Wenn er wenigstens einige Hilfsgeräte besessen hätte. Aber die Reinigungsmaschinen hatten ganze Arbeit geleistet. Sie hatten alle Spuren beseitigt, die seine Artgenossen hinterlassen hatten. Nichts deutete mehr darauf hin, dass sich hier einmal Asporcos aufgehalten hatten. Heydrac Koat war der einzige – lebende – Beweis dafür.

Aber wie lange noch? Es würde nicht mehr lange dauern, bis er an Schwäche starb und ein Opfer der Reinigungsmaschine wurde.

Wo flog dieses Gespensterschiff mit ihm hin? Wie lange dauerte der Flug ins Ungewisse noch?

Insgesamt hatte er neun Flugetappen gezählt. Neunmal waren die Sterne auf dem Bildschirm erschienen und wieder erloschen.

Gerade in diesem Augenblick wiederholte sich dieser Vorgang zum zehnten Mal. Aus der düsteren Eintönigkeit des Bildschirms kristallisierten sich funkelnde Lichtpunkte heraus – und gleich darauf erstrahlte das Sternenmeer in majestätischem Glanz.

Doch diesmal war es etwas anderes als bei den vorangegangenen Flugetappen. In der Mitte des Bildschirms erstrahlte, tausendmal heller als alle anderen Sterne, eine blassgelbe Sonne.

2.

 

Februar 3444

Terra

 

 

Am 8. Juni 3443 um 16.24 Uhr Norm-Zeit war die Verdummungsstrahlung innerhalb der Galaxis erloschen. Die Menschheit konnte aufatmen. Jetzt, knapp acht Monate später, steuerte das Solare Imperium einer neuen Krise entgegen.

Die Ursache dafür war jedoch nicht eine ernsthafte Bedrohung durch fremde Mächte, sondern vielmehr auf die innenpolitischen Verhältnisse zurückzuführen.

Infolge der verheerenden Auswirkungen der Verdummung war eine außerordentliche Regierungsneuwahl auf allen Imperiumsplaneten beschlossen worden.
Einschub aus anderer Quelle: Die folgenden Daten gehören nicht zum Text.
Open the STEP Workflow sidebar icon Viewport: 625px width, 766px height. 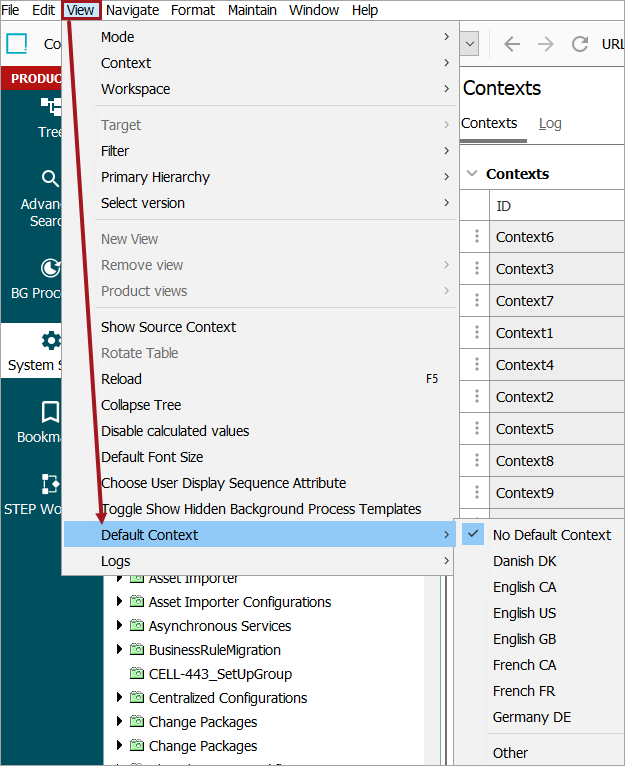tap(50, 484)
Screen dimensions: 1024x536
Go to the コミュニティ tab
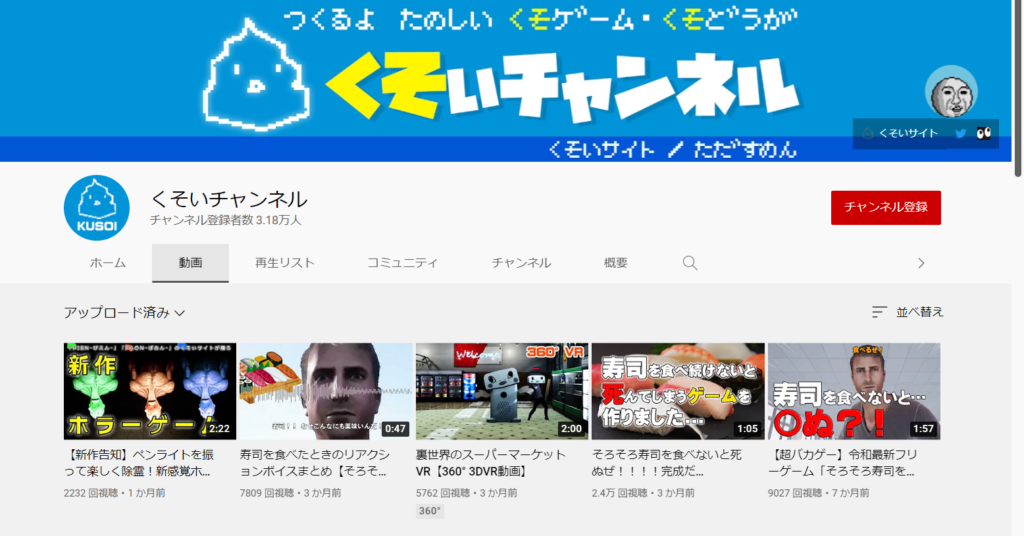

Damit hatten sich sowohl sämtliche politischen Parteien wie auch die Regierung unter Perry Rhodans Führung einverstanden erklärt. Es war allen klar, dass nach all den Wirren der letzten Jahre eine Neuwahl stattfinden musste. Ebenso einig waren sich allerdings auch die Kenner der Materie, dass die neue Regierung mit der alten identisch sein würde. Zumindest war das am Anfang so. Es herrschte die allgemeine Meinung, dass die Neuwahl nur eine Formsache war.

Doch schon die Wahlen der planetarischen Administratoren, die auf allen fünfzehnhundert Planeten des Imperiums im Januar 3444 stattfanden, zeigten, dass es zu gewaltigen politischen Umschichtungen gekommen war.

Die Anhänger Rhodans, die Rhodanisten, die nicht in einer eigenen Partei vereinigt waren, sondern den verschiedensten politischen Strömungen angehörten, erlitten eine arge Schlappe. Dreizehn Prozent der Rhodan nahestehenden Administratoren verloren ihre Sitze im terranischen Parlament zugunsten der anderen drei großen politischen Fraktionen.

Diese Entwicklung kam für Rhodan selbst nicht überraschend. Meinungsforscher hatten ihm Stimmverluste für die Neuwahlen vorausgesagt – allerdings nicht in dieser Höhe.

Der Gesinnungswandel der Menschheit war auf die Nachwirkung der Verdummungsstrahlung zurückzuführen. Zwar hatte sich schon drei Monate nach dem Abklingen der Verdummungsstrahlung die volle geistige Leistungsfähigkeit der Menschen eingestellt, doch war bei fast allen eine seelische Unausgeglichenheit und verstärkte Labilität zurückgeblieben, die sie gegen alle äußeren Einflüsse stark anfällig machte. Das hatten Rhodans Gegner ausgenutzt.

Die Vorgänge im Zusammenhang mit dem Schwarm waren allen noch all zu deutlich in Erinnerung. Hier boten sich genügend Ansatzpunkte, wo man einhaken konnte. Oft bis zum Extrem verzerrt, wurde Rhodans Verhaltensweise während der Schwarm-Krise verurteilt, seine Person an den Pranger der öffentlichen Meinung gestellt.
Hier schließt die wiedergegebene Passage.